**Required work:**
The output must reproduce each line of the data word for word.

**Data for analysis:**
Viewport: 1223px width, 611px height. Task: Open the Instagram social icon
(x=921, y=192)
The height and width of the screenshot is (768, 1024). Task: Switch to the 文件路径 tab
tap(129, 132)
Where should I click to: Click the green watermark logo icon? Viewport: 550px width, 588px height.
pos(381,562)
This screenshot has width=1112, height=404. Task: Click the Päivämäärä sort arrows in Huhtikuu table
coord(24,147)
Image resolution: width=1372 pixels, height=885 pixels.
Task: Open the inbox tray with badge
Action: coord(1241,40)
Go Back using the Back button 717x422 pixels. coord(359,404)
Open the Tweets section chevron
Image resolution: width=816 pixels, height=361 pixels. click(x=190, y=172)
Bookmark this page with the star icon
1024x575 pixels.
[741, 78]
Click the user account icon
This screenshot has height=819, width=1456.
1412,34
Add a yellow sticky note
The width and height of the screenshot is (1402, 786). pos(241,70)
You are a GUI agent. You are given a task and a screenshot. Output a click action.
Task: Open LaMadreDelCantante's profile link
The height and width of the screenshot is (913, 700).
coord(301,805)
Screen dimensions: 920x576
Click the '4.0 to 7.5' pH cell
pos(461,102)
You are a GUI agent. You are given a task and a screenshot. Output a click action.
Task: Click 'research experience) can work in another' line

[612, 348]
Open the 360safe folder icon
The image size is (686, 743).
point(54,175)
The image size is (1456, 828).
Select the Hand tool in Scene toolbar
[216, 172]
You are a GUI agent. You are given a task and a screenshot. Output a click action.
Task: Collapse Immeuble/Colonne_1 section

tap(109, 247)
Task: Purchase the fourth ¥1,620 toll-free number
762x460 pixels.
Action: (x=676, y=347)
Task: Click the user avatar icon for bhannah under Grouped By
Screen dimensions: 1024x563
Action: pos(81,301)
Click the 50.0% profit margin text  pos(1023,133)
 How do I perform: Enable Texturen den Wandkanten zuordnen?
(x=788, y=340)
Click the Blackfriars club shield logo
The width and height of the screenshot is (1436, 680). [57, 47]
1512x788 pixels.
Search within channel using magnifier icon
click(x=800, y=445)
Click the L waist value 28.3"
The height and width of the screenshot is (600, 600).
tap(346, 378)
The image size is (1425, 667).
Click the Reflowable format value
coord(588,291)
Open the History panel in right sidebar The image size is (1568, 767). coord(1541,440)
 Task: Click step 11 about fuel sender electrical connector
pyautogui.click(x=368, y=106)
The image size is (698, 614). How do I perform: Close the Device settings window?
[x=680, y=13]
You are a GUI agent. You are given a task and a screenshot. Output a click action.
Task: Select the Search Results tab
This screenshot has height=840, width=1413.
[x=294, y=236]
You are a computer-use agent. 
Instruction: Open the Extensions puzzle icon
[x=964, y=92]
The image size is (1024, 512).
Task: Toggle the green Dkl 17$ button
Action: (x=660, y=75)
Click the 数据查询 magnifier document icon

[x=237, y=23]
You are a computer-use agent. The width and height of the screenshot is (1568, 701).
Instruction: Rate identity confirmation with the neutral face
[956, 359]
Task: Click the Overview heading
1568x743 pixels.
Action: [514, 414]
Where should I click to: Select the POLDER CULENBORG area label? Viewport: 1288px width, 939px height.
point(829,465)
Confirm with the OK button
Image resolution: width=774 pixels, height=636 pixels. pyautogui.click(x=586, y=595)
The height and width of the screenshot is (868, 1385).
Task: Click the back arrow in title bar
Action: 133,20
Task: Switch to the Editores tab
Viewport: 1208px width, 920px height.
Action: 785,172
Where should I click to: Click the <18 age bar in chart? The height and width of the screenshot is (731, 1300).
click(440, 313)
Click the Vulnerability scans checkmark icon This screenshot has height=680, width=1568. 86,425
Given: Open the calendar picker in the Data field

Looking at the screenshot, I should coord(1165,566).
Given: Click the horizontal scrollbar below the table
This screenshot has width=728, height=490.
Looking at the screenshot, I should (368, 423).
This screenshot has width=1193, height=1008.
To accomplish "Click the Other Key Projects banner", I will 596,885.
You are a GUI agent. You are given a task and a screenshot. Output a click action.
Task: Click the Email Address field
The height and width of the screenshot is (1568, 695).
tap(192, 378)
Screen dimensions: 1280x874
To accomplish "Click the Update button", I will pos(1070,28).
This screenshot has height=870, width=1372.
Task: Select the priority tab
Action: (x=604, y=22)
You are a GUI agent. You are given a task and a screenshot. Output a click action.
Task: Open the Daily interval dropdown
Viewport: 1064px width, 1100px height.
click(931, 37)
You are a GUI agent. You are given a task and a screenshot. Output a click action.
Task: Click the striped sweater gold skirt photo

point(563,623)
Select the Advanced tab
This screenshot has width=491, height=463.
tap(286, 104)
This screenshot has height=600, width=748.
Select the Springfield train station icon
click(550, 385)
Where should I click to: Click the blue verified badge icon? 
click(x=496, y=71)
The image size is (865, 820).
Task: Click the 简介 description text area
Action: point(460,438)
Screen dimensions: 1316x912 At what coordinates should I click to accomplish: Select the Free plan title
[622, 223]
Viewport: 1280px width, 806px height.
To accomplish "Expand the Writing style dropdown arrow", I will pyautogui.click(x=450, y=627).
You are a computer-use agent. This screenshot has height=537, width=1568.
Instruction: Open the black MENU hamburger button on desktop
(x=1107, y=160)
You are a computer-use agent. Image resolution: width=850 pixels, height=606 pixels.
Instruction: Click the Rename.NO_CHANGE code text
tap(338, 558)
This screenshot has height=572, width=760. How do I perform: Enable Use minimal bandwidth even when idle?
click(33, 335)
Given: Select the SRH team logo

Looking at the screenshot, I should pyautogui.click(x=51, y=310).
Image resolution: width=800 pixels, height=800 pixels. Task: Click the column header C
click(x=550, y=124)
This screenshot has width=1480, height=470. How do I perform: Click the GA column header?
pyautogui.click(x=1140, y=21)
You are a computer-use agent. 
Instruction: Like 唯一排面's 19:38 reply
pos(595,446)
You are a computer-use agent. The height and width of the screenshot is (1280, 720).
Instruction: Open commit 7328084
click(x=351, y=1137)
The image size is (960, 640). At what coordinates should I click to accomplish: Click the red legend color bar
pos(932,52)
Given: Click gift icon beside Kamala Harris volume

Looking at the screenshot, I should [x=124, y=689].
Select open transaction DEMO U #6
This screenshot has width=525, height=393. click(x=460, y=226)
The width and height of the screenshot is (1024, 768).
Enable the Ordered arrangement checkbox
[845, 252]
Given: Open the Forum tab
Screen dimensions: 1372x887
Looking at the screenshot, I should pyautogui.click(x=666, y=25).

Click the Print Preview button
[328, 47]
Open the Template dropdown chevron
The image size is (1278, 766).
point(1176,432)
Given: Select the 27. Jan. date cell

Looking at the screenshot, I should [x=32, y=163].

**Answer to the exercise:**
Viewport: 1223px width, 611px height. Task: Open the Instagram social icon
(x=921, y=192)
The height and width of the screenshot is (768, 1024). Task: Switch to the 文件路径 tab
tap(129, 132)
Where should I click to: Click the green watermark logo icon? Viewport: 550px width, 588px height.
pos(381,562)
This screenshot has width=1112, height=404. Task: Click the Päivämäärä sort arrows in Huhtikuu table
coord(24,147)
Image resolution: width=1372 pixels, height=885 pixels.
Task: Open the inbox tray with badge
Action: coord(1241,40)
Go Back using the Back button 717x422 pixels. coord(359,404)
Open the Tweets section chevron
Image resolution: width=816 pixels, height=361 pixels. click(x=190, y=172)
Bookmark this page with the star icon
1024x575 pixels.
[741, 78]
Click the user account icon
This screenshot has height=819, width=1456.
1412,34
Add a yellow sticky note
The width and height of the screenshot is (1402, 786). pos(241,70)
You are a GUI agent. You are given a task and a screenshot. Output a click action.
Task: Open LaMadreDelCantante's profile link
The height and width of the screenshot is (913, 700).
coord(301,805)
Screen dimensions: 920x576
Click the '4.0 to 7.5' pH cell
pos(461,102)
You are a GUI agent. You are given a task and a screenshot. Output a click action.
Task: Click 'research experience) can work in another' line

[612, 348]
Open the 360safe folder icon
The image size is (686, 743).
point(54,175)
The image size is (1456, 828).
Select the Hand tool in Scene toolbar
[216, 172]
You are a GUI agent. You are given a task and a screenshot. Output a click action.
Task: Collapse Immeuble/Colonne_1 section

tap(109, 247)
Task: Purchase the fourth ¥1,620 toll-free number
762x460 pixels.
Action: (x=676, y=347)
Task: Click the user avatar icon for bhannah under Grouped By
Screen dimensions: 1024x563
Action: pos(81,301)
Click the 50.0% profit margin text  pos(1023,133)
 How do I perform: Enable Texturen den Wandkanten zuordnen?
(x=788, y=340)
Click the Blackfriars club shield logo
The width and height of the screenshot is (1436, 680). [57, 47]
1512x788 pixels.
Search within channel using magnifier icon
click(x=800, y=445)
Click the L waist value 28.3"
The height and width of the screenshot is (600, 600).
tap(346, 378)
The image size is (1425, 667).
Click the Reflowable format value
coord(588,291)
Open the History panel in right sidebar The image size is (1568, 767). coord(1541,440)
 Task: Click step 11 about fuel sender electrical connector
pyautogui.click(x=368, y=106)
The image size is (698, 614). How do I perform: Close the Device settings window?
[x=680, y=13]
You are a GUI agent. You are given a task and a screenshot. Output a click action.
Task: Select the Search Results tab
This screenshot has height=840, width=1413.
[x=294, y=236]
You are a computer-use agent. 
Instruction: Open the Extensions puzzle icon
[x=964, y=92]
The image size is (1024, 512).
Task: Toggle the green Dkl 17$ button
Action: (x=660, y=75)
Click the 数据查询 magnifier document icon

[x=237, y=23]
You are a computer-use agent. The width and height of the screenshot is (1568, 701).
Instruction: Rate identity confirmation with the neutral face
[956, 359]
Task: Click the Overview heading
1568x743 pixels.
Action: [514, 414]
Where should I click to: Select the POLDER CULENBORG area label? Viewport: 1288px width, 939px height.
point(829,465)
Confirm with the OK button
Image resolution: width=774 pixels, height=636 pixels. pyautogui.click(x=586, y=595)
The height and width of the screenshot is (868, 1385).
Task: Click the back arrow in title bar
Action: 133,20
Task: Switch to the Editores tab
Viewport: 1208px width, 920px height.
Action: 785,172
Where should I click to: Click the <18 age bar in chart? The height and width of the screenshot is (731, 1300).
click(440, 313)
Click the Vulnerability scans checkmark icon This screenshot has height=680, width=1568. 86,425
Given: Open the calendar picker in the Data field

Looking at the screenshot, I should coord(1165,566).
Given: Click the horizontal scrollbar below the table
This screenshot has width=728, height=490.
Looking at the screenshot, I should (368, 423).
This screenshot has width=1193, height=1008.
To accomplish "Click the Other Key Projects banner", I will 596,885.
You are a GUI agent. You are given a task and a screenshot. Output a click action.
Task: Click the Email Address field
The height and width of the screenshot is (1568, 695).
tap(192, 378)
Screen dimensions: 1280x874
To accomplish "Click the Update button", I will pos(1070,28).
This screenshot has height=870, width=1372.
Task: Select the priority tab
Action: (x=604, y=22)
You are a GUI agent. You are given a task and a screenshot. Output a click action.
Task: Open the Daily interval dropdown
Viewport: 1064px width, 1100px height.
click(931, 37)
You are a GUI agent. You are given a task and a screenshot. Output a click action.
Task: Click the striped sweater gold skirt photo

point(563,623)
Select the Advanced tab
This screenshot has width=491, height=463.
tap(286, 104)
This screenshot has height=600, width=748.
Select the Springfield train station icon
click(550, 385)
Where should I click to: Click the blue verified badge icon? 
click(x=496, y=71)
The image size is (865, 820).
Task: Click the 简介 description text area
Action: point(460,438)
Screen dimensions: 1316x912 At what coordinates should I click to accomplish: Select the Free plan title
[622, 223]
Viewport: 1280px width, 806px height.
To accomplish "Expand the Writing style dropdown arrow", I will pyautogui.click(x=450, y=627).
You are a computer-use agent. This screenshot has height=537, width=1568.
Instruction: Open the black MENU hamburger button on desktop
(x=1107, y=160)
You are a computer-use agent. Image resolution: width=850 pixels, height=606 pixels.
Instruction: Click the Rename.NO_CHANGE code text
tap(338, 558)
This screenshot has height=572, width=760. How do I perform: Enable Use minimal bandwidth even when idle?
click(33, 335)
Given: Select the SRH team logo

Looking at the screenshot, I should pyautogui.click(x=51, y=310).
Image resolution: width=800 pixels, height=800 pixels. Task: Click the column header C
click(x=550, y=124)
This screenshot has width=1480, height=470. How do I perform: Click the GA column header?
pyautogui.click(x=1140, y=21)
You are a computer-use agent. 
Instruction: Like 唯一排面's 19:38 reply
pos(595,446)
You are a computer-use agent. The height and width of the screenshot is (1280, 720).
Instruction: Open commit 7328084
click(x=351, y=1137)
The image size is (960, 640). At what coordinates should I click to accomplish: Click the red legend color bar
pos(932,52)
Given: Click gift icon beside Kamala Harris volume

Looking at the screenshot, I should [x=124, y=689].
Select open transaction DEMO U #6
This screenshot has width=525, height=393. click(x=460, y=226)
The width and height of the screenshot is (1024, 768).
Enable the Ordered arrangement checkbox
[845, 252]
Given: Open the Forum tab
Screen dimensions: 1372x887
Looking at the screenshot, I should pyautogui.click(x=666, y=25).

Click the Print Preview button
[328, 47]
Open the Template dropdown chevron
The image size is (1278, 766).
point(1176,432)
Given: Select the 27. Jan. date cell

Looking at the screenshot, I should [x=32, y=163].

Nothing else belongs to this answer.